You have to recognize failure and mistakes when you see them. The words failure and mistake connote a judgment about a situation. But if you are going to do anything, you must risk failure and error.
I recall one highly successful man tell me that ‘all his attempts to get income after his formal retirement had been “complete failures”‘. He almost said it with glee. He was ready to accept success because he knew what failure consisted of, and would name it as such. No sweat.
I have a very difficult piece of equipment that I take off and re-attach to my tractor every spring. It is a backhoe. It requires the following: the perfect placement of a set of bars protruding from the backhoe under the tractor, so that the cross bar catches the holding brackets of the tractor; the attachment of the hydraulics, which frequently are under a pressure that prevents them from attaching; manipulating the height of the attachment bar with the hydraulics, and by the time spring comes around one has forgotten the knack of moving the whole device just so; never forgetting to move the whole tractor less than a few inches so that the hydraulic tubes are not ripped out of their sources, before the backhoe is successfully attached; and probably a few other nested subproblems.
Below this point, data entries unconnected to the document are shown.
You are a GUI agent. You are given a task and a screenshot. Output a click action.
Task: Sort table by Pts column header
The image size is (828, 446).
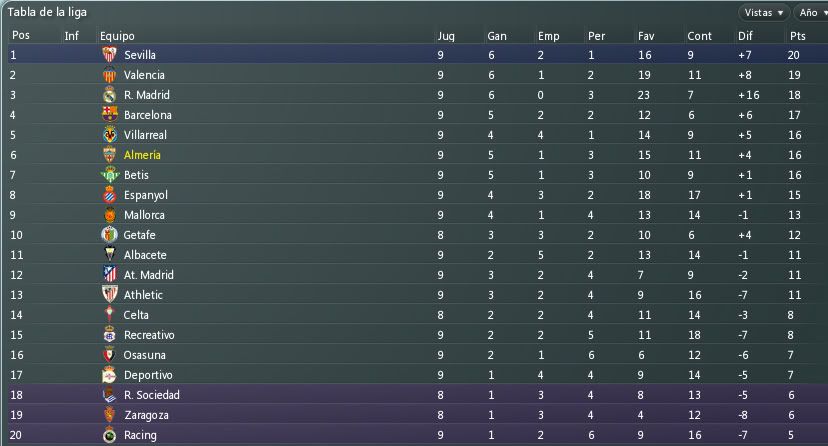797,36
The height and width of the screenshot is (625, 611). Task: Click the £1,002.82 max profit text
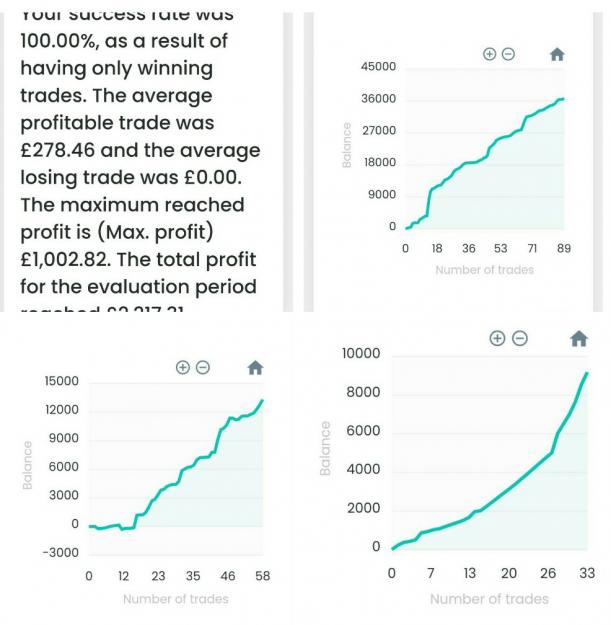pos(65,259)
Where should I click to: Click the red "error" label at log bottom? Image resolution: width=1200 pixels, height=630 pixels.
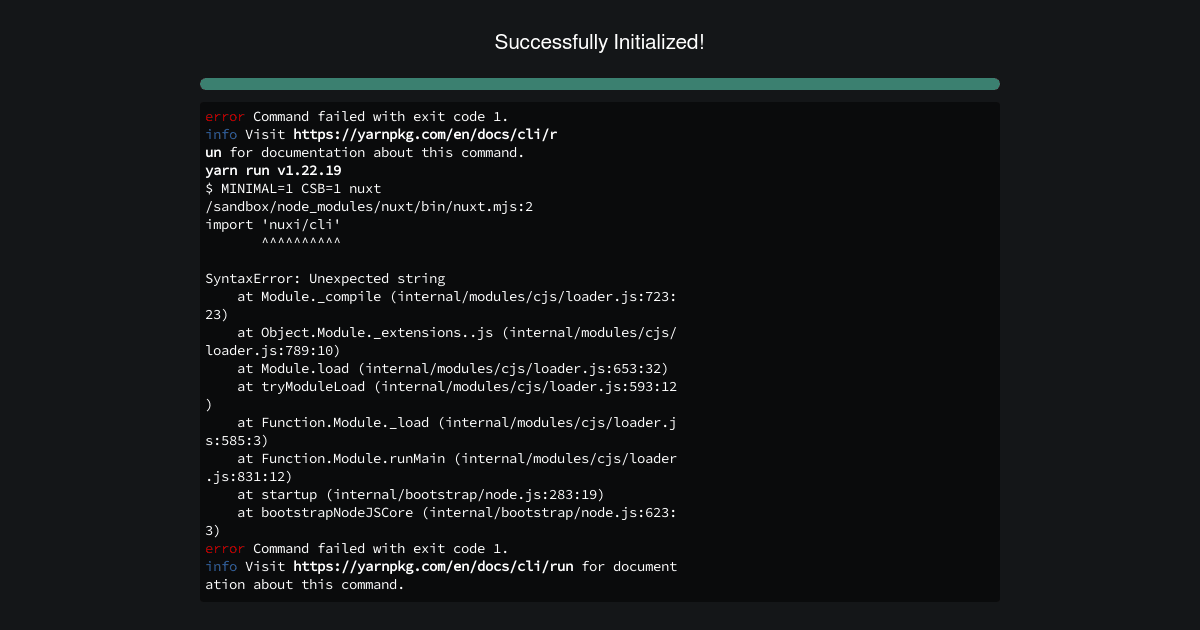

It used to take me about an hour of cursing and swearing because I used to think that this job should be easy. When I at last accepted that the job would take forty five minutes even if everything went smoothly, frustration disappeared. I have not cursed on that job for over five years. It takes the time it takes.
I have been watching a lot of Andrew Camarata videos on youtube, and the thing I notice os that he makes mistakes, owns them, and moves on to get around or remedy the situation. Failure is normal; mistakes are necessary. I have been so much less frustrated by this realization. I wish I had learned it ages ago.
Andrew Camarata videos are the best illustration of the American working spirit I have yet seen. Watch them and learn. I have.